■ PROBLEM ■
Each line that has the string "target" must be copied from the records below.

■ DATASET ■
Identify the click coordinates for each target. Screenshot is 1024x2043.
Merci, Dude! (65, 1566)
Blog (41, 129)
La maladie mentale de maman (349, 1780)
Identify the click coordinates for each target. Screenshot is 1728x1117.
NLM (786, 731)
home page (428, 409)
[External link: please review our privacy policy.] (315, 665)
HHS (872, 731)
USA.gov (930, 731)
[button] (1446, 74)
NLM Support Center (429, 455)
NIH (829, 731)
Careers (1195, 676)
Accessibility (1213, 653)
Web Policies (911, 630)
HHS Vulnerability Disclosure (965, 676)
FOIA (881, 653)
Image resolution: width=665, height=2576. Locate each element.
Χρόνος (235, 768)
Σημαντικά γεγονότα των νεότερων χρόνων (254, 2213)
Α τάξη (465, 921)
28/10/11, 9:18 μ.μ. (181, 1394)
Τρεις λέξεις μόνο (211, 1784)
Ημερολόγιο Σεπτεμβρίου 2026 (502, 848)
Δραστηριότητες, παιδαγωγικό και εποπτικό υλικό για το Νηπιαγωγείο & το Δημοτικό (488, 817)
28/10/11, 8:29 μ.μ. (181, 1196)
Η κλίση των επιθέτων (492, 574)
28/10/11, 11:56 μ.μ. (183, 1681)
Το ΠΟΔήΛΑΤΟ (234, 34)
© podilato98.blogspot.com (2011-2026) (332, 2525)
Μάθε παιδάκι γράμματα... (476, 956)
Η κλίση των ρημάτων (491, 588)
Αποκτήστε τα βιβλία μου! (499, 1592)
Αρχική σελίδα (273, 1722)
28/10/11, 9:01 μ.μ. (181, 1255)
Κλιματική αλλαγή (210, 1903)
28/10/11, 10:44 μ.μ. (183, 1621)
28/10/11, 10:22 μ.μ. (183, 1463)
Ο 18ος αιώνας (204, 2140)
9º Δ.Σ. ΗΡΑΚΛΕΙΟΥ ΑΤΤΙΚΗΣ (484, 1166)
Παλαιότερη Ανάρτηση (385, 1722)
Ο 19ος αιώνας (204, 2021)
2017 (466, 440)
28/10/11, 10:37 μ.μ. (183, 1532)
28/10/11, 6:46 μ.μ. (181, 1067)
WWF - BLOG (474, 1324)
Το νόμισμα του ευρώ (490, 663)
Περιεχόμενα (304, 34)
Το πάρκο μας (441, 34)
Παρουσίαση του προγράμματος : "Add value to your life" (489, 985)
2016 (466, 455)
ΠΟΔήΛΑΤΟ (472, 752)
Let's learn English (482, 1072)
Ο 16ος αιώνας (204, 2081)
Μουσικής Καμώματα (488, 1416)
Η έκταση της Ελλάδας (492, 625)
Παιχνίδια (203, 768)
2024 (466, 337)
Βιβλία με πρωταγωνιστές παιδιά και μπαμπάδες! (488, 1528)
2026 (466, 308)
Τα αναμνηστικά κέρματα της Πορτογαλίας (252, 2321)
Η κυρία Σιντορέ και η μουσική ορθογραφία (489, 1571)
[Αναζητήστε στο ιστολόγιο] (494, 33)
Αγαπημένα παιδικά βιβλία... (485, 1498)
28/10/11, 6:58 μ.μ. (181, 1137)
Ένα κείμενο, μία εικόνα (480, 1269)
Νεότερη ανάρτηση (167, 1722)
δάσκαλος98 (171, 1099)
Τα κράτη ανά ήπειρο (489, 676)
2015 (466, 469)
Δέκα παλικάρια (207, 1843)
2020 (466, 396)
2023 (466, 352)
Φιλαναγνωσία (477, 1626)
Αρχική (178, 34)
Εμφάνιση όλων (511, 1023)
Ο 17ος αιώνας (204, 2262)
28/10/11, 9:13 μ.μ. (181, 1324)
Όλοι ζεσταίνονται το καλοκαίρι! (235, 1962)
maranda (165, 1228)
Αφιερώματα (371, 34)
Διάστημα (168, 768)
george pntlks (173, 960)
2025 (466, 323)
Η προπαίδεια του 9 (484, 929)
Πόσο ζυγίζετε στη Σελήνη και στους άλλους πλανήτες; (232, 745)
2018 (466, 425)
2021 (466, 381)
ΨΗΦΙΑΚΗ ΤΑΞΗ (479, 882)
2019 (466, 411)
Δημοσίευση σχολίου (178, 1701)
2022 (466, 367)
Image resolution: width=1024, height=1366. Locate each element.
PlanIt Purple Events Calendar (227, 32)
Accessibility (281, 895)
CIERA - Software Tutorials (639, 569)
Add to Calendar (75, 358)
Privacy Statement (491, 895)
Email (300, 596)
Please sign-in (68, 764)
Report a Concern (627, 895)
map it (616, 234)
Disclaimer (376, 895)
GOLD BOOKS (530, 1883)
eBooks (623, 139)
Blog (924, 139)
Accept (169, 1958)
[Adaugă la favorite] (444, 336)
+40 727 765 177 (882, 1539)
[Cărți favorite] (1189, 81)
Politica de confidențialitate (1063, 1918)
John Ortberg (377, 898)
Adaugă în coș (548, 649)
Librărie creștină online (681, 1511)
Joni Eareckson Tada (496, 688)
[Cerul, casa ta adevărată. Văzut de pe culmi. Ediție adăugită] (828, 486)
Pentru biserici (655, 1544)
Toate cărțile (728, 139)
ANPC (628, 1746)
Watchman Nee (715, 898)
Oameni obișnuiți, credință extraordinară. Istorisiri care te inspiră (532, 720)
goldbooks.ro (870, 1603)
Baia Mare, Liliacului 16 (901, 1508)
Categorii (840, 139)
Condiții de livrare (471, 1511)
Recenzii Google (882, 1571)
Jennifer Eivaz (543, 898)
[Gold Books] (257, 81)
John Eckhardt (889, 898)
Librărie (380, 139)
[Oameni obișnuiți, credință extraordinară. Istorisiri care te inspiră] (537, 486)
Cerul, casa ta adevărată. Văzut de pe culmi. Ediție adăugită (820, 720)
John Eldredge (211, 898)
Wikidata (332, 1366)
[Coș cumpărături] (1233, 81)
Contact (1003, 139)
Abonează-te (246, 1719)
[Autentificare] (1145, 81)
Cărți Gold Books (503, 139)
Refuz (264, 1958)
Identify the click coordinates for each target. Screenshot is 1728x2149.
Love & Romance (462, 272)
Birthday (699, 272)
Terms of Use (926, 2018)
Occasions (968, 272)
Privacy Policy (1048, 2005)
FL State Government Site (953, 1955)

■ SOLVED EXERCISE ■
Identify the click coordinates for each target. Screenshot is 1024x2043.
Identify the click coordinates for each target. Screenshot is 1728x1117.
Identify the click coordinates for each target. Screenshot is 1728x2149.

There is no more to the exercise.